As the lights flashed red and blue, the uniformed policìa on a motorcycle motioned to the right for us to pull over, and I had that sinking feeling in the pit of my stomach. I was, luckily, not driving, and so I had a perfectly framed view of the portly mustached man riding smoothly next to us.
If it hadn’t been so dark, I imagine I would have seen a grin spread across his face. He had hooked us; a group of American tourists with pockets full of cash, out late enough to shake us down. It’s our last night in Mexico, our first and only in Cancun.
We pulled to a stop on the side of the calle and, this must be a universal cop thing, waited (and waited) as the officer slowly (very slowly) made his way to the driver’s side window.
“Habla espanol?” he said to Marc, our unlucky amigo behind the wheel.
“Un poco,” Marc replied.
“Licencia y registro, por favor.” the policìa said. We were speeding, he said.
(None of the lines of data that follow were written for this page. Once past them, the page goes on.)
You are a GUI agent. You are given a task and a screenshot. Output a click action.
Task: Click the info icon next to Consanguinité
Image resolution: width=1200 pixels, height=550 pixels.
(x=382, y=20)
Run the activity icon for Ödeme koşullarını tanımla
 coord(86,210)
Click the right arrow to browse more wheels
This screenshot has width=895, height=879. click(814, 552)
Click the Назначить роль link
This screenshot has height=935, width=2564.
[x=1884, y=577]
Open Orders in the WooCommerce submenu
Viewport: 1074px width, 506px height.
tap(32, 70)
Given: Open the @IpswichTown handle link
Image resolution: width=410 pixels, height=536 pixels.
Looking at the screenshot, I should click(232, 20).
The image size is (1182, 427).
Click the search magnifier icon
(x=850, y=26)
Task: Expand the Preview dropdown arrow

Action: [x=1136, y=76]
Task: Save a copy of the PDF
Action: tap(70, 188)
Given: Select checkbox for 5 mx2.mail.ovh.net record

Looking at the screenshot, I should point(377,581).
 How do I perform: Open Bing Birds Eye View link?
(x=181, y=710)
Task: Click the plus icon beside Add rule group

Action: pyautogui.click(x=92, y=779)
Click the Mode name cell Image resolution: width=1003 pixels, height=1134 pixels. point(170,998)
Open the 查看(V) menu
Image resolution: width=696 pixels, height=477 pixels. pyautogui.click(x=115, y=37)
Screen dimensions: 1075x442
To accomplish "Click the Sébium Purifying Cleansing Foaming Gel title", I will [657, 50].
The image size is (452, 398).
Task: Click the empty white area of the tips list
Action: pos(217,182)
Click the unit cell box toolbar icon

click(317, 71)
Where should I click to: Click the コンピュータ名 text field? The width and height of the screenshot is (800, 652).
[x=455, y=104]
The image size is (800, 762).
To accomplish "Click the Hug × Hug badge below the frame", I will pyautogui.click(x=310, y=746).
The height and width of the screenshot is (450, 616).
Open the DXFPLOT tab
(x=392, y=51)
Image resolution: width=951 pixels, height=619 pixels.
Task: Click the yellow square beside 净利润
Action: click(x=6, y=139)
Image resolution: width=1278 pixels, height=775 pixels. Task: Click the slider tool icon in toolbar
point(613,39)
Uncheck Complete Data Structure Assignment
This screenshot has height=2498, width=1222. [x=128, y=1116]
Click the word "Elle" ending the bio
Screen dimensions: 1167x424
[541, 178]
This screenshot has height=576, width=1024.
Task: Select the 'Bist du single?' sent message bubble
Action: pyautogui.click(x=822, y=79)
Marc handed them over without a fight and with them, it would later become clear, all of the negotiating power.
By all accounts we were ready to come home. Emily and I had had a glorious vacation in Costa Rica with friends for New Year’s, and we had then flown to Mexico to check out the site of our wedding. It’s quite lovely. (More, nay much more, on that for loyal readers to look forward to.)
We had then joined friends, Marc and Julia, in a palapa (grass roof house) that they had rented just down the road from our wedding venue, unbeknownst to us in a fortuitous coincidence.
Not so fortuitous was the fact that the move to the palapa coincided precisely with a turn in the weather. It was wet and damp, the sun staying hidden behind thick grey clouds. And while I am certain to garner no sympathy, having dodged every ounce of the cold front you at home experienced last week, there is just something extremely offensive about being on vacation when it’s raining.
The palapa had no glass, the windows covered only by mosquito nets, and so Emily and I spent the first night huddled together in a cocoon of multiple blankets. We all made the best of the weather with good meals and rounds of cards.
The second night Emily pointed out a spider at the foot of the bed. Honestly I’d never seen one quite so large. This was the kind of spider that invented arachnophobia and neither of us slept particularly well that night. We escaped (luckily) unscathed, and the next morning we drove to Cancun to a dry hotel room and a flight back to New York City the next morning.
After a deliciously touristy Italian meal, we ventured to a nearby casino for some gambling and carousing. I broke just about even after a few hours, walking away with most of the money I had coming in and feeling like a blackjack god.
We got pulled over seconds later. After beating around the bush with the policìa, we finally got to the route of the issue. Marc could pick up his license the next morning at the station. But that wasn’t going to work because he also had a flight in the morning. Hmmm… the policìa wondered. What were we going to do?
As he held Marc’s license in ransom, and since he was such an understanding guy, he offered to take “100 dollars.” He was trying to help us out, make it mas facil para nosotros. We pooled our money together and gave him his $100 payoff. He thanked us and handed Marc back his license.
The mood in the car was light. I joked about how it was worth it for the story; the adventure had been exciting and relatively safe all things considered. “It could have been much worse,” I said.
As if on cue, red and blue lights flashed again. Suddenly it was like some bizarre Mexican spinoff of the Twilight Zone (Zona Twilight?) and we replayed the same exact thing again.
“Habla espanol?” he said to Marc, our unlucky amigo behind the wheel. We were speeding and it was a real problema.
I immediately started chuckling. Marc did not. He furiously got out of the car and explained what had transpired a mere five minutes earlier down the road. The cop didn’t care. “Problema aqui,” he said simply.
This time we offered him 1,000 pesos, which is about 75 bucks, and he took it.
Who knew you could negotiate with a policìa over a shake-down?
We drove the last half a mile to our hotel room in absolute silence.